EXERCISE DETAILS
Print, in exact form, the lines below from the one containing "[Группа crimea в Одноклассниках] (149, 2041)" through the one containing "Guide / przewodnik (195, 464)", and omit all others.

SUPPLIED DATA
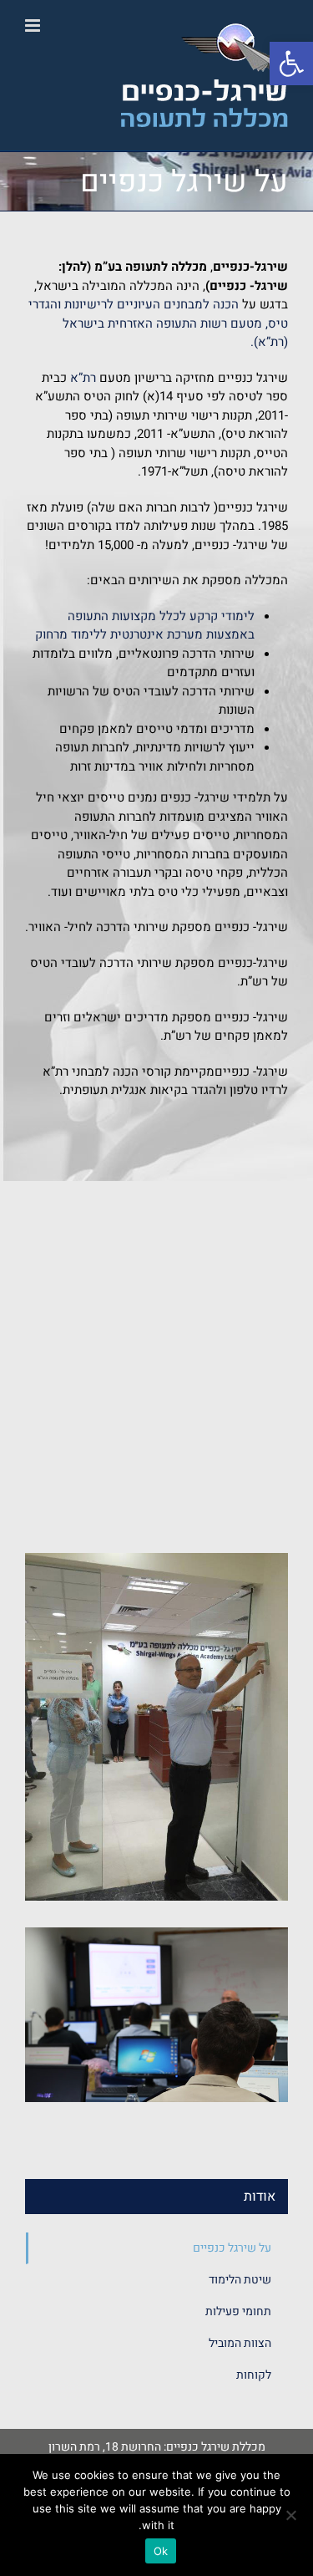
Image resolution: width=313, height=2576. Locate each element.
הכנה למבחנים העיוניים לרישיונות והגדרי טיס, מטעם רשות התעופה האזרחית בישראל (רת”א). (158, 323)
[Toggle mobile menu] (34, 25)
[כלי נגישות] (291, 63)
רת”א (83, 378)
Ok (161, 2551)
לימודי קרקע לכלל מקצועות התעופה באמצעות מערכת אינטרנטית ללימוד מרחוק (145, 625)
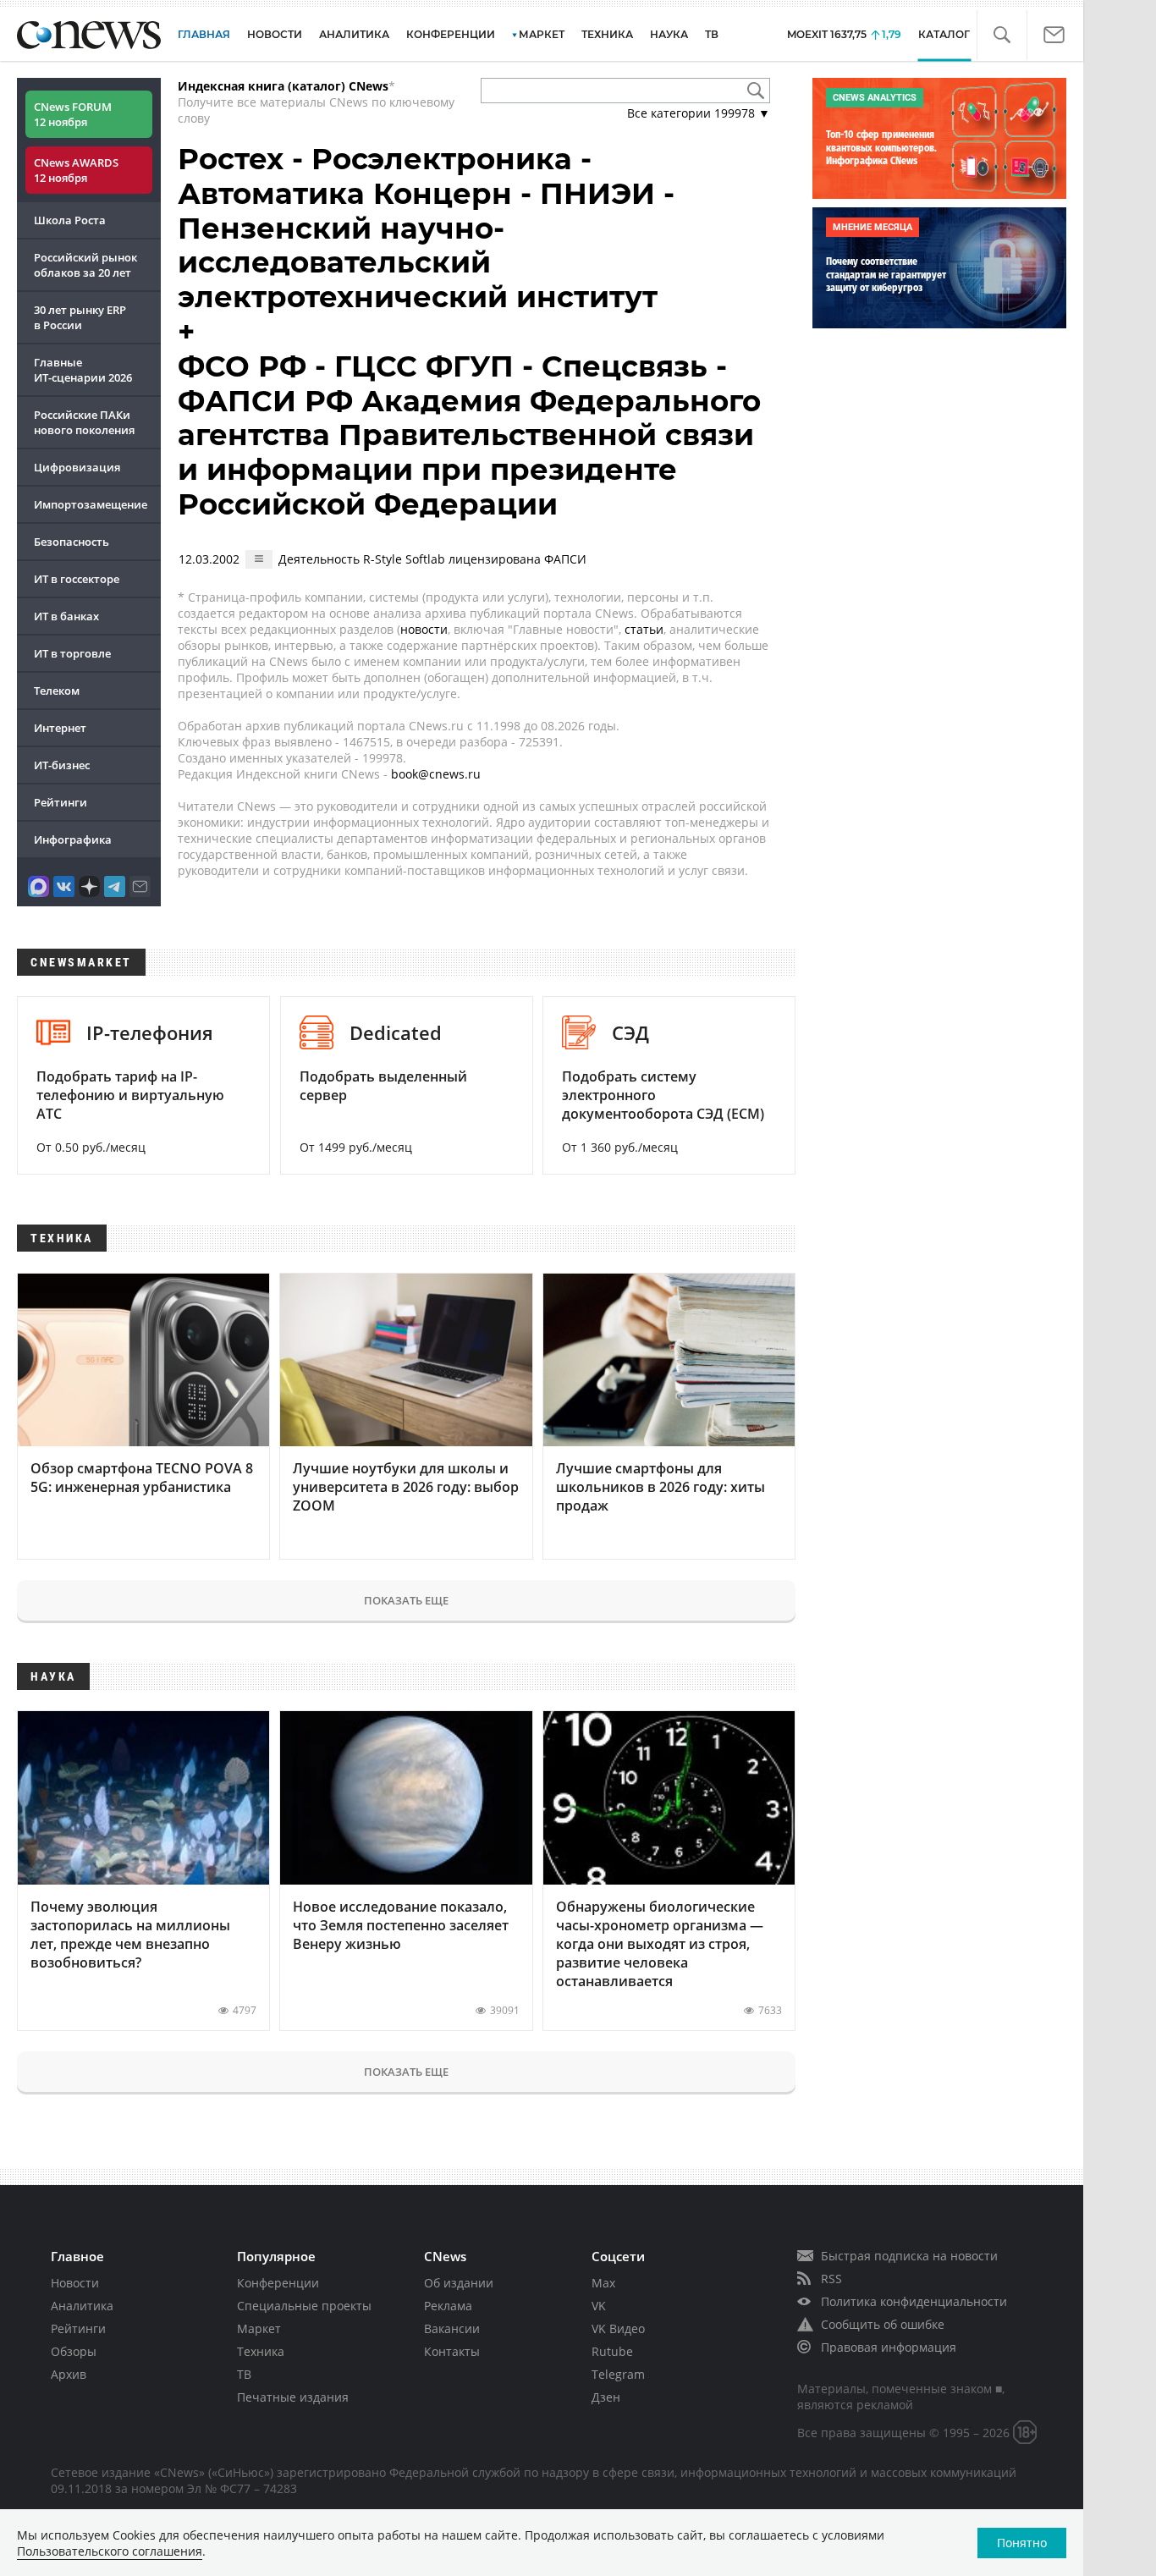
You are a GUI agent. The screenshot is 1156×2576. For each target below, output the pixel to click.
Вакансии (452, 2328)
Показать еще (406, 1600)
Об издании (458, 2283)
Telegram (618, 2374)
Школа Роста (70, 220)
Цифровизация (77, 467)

...

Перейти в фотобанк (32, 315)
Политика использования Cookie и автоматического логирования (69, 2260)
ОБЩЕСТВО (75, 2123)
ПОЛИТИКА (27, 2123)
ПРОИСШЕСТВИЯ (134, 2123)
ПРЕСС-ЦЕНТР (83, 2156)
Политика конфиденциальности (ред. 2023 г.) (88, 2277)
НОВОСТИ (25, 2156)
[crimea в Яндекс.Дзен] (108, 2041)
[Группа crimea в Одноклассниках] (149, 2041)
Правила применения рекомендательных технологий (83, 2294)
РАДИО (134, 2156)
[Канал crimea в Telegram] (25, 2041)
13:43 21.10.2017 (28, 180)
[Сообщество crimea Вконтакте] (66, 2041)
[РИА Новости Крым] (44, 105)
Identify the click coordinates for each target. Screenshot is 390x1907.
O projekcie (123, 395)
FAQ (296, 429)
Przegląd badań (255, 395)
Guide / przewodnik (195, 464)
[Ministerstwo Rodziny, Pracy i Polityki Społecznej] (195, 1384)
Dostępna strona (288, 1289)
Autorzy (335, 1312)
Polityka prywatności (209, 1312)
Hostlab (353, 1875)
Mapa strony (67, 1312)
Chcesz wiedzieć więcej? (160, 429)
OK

RESULT
[Группа crimea в Одноклассниках] (149, 2041)
Правила применения рекомендательных технологий (83, 2294)
РАДИО (134, 2156)
[Канал crimea в Telegram] (25, 2041)
13:43 21.10.2017 (28, 180)
[Сообщество crimea Вконтакте] (66, 2041)
[РИА Новости Крым] (44, 105)
Identify the click coordinates for each target. Screenshot is 390x1907.
O projekcie (123, 395)
FAQ (296, 429)
Przegląd badań (255, 395)
Guide / przewodnik (195, 464)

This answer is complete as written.